Sunday, 26 April 2009

And the band played Waltzing Matilda ...


Now when I was a young man I carried me pack
And I lived the free life of the rover.
From the Murray's green basin to the dusty outback,
Well, I waltzed my Matilda all over.
Then in 1915, my country said, "Son,
It's time you stop ramblin', there's work to be done."
So they gave me a tin hat, and they gave me a gun,
And they marched me away to the war.

And the band played "Waltzing Matilda,"
As the ship pulled away from the quay,
And amidst all the cheers, the flag waving, and tears,
We sailed off for Gallipoli.

And how well I remember that terrible day,
How our blood stained the sand and the water;
And of how in that hell that they call Suvla Bay
We were butchered like lambs at the slaughter.
Johnny Turk, he was waitin', he primed himself well;
He showered us with bullets, and he rained us with shell --
And in five minutes flat, he'd blown us all to hell,
Nearly blew us right back to Australia.

But the band played "Waltzing Matilda,"
When we stopped to bury our slain,
Well, we buried ours, and the Turks buried theirs,
Then we started all over again.
Music & lyrics by Eric Bogle

18 comments:

Lois said...

What a lovely post! I love his yellow hat!

Tash said...

the 1st photo brought tears to my eyes. poignant post.

Sakiwi said...

I love your focus on hands. Very touching photos.

Jacob said...

Fantastic post...so very poignant! Heavily emotional!

cara said...

Great minds definitely think alike!

Love those hands.

Joan Elizabeth said...

Excellent documentation of the day Julie -- the top shot in particular.

cara said...

It's all I was thinking about yesterday, the whole fine line thing. .. And the contrast of images... the pomp and ceremony of the parade with the terror of war.

Sally said...

Great tribute. admire your energy getting up and amongst it all! Did you take any pics at the Redfern march?
Thanks for the birthday greetings - very much appreciated!

Sarah Lulu said...

Those two photos are fantastic.

Thanks!

PJ said...

Gallipoli is one of my favorite movies. Very well done, Miss Julie. Love the series on the tramways.

Hilary said...

Very moving Julie. I love your site!

Jilly said...

What a terrible time that was. I love that first photograph just showing the hand. beautiful and moving.

JM said...

Love the 1st shot! You've framed it perfectly! Just wonderful, Julie!

altadenahiker said...

I find that second photo just incredibly touching.

Owen said...

Julie, I absolutely love that song, which you posted part of here, but it goes on and on... beautiful photos and perfect accompanying words. Are there still any WWI veterans alive in Australia ? I think the last one died in France not too long ago. The whole story of Gallipoli was a sad one from start to finish. Thanks for this lovely post...

Julie said...

Thank you, friends. It was not an easy post to compile. As Cara mentioned, there is a fine line to walk on a day like this. How to commemorate the contribution without glorifying war? I found wandering through the people an incredibly moving experience.

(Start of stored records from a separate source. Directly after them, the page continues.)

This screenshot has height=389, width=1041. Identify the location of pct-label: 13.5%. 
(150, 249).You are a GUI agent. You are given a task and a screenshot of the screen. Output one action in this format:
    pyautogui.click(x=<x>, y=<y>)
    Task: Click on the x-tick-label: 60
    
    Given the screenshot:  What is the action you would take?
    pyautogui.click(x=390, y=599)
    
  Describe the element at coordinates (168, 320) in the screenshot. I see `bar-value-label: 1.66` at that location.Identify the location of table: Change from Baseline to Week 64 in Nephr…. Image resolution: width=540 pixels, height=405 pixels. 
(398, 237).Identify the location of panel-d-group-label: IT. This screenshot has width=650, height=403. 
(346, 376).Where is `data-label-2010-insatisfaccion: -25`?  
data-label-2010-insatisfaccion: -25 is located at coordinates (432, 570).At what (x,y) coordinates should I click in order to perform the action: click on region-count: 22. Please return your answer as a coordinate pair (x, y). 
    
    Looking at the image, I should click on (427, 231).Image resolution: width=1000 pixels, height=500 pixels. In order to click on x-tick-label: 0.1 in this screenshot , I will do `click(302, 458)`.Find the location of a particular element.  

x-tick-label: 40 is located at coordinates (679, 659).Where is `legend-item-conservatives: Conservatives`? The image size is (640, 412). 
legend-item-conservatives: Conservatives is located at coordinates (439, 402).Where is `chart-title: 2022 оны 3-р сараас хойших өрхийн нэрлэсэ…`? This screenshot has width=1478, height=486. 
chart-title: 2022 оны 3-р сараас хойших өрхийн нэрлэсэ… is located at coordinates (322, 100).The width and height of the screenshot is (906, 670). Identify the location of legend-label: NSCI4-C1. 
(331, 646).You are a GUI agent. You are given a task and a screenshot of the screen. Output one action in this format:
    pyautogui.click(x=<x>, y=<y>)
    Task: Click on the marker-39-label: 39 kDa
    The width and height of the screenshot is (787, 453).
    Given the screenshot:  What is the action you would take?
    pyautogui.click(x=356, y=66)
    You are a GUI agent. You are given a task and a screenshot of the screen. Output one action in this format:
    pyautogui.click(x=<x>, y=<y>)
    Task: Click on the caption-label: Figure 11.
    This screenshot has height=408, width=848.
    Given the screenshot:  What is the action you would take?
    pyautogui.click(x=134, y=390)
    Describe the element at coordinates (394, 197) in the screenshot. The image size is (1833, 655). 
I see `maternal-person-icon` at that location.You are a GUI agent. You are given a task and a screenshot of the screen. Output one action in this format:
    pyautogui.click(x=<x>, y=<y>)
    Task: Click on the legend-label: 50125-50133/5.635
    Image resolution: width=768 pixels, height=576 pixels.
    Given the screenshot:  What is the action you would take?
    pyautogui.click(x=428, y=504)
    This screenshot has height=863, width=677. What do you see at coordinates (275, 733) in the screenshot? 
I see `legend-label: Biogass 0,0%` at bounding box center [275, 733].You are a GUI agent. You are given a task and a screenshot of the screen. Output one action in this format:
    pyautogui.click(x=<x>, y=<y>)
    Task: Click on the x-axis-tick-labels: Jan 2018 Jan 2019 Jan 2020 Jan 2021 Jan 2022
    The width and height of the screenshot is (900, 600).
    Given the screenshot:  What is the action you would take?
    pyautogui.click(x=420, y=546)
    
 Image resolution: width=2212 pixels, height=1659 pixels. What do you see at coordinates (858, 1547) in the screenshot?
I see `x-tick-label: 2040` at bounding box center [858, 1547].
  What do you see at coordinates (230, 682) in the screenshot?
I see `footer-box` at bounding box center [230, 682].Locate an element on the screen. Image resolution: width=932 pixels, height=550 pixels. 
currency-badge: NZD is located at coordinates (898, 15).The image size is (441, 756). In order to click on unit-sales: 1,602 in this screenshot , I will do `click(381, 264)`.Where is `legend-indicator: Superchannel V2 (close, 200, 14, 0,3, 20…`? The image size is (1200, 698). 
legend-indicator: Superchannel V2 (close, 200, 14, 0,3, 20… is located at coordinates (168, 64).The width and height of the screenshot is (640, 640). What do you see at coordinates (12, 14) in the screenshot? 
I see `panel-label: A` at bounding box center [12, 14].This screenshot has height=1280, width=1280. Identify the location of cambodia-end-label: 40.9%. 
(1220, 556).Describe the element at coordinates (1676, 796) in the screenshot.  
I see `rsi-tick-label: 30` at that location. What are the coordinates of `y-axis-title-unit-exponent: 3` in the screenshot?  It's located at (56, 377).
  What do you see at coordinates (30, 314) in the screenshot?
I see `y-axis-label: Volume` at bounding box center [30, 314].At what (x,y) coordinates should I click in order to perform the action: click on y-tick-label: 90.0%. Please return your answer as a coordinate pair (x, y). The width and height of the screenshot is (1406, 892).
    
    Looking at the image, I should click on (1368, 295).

Sally: the photos from the Redfern march on today's post. I have a few others to follow that as well.

Paula: I have not watched Gallipoli for a long time. I must find me a copy. Shame about what MG is doing to himself at the moment.

Owen: William Allan, our last WW1 veteran, died in 2005 aged 106. Alec Campbell, our last ANZAC, died in 2002 agec 103. I did not want to quote the entire lyrics because of that "fine line" struggle that I had. The most moving rendition of that song was one I experienced at a small hall in Kangaroo Valley in 2007 when Clive from The Song Company sung it unaccompanied.

Ann said...

Well chosen shots.

The interesting thing about wandering around on Saturday was that I didn't feel that it was glorifying war at all, which I usually do if I watch it on TV. Although I still don't think those who didn't experience it should march, especially kids. Getting out there and talking to people you realise how happy everyone was, how much they were enjoying themselves and how much it was a day of remembrance and celebration of ..... mateship is such an overused word..... I'll say community and friendship.

Julie said...

I think that descendants should march. This was what the sacrifice was for: for those who came after. However, I think they should either wear the medals or they should carry a photograph. I also think they should wear school uniform.

I agree that it was a day of remembrance and was steeped in the celebration of community.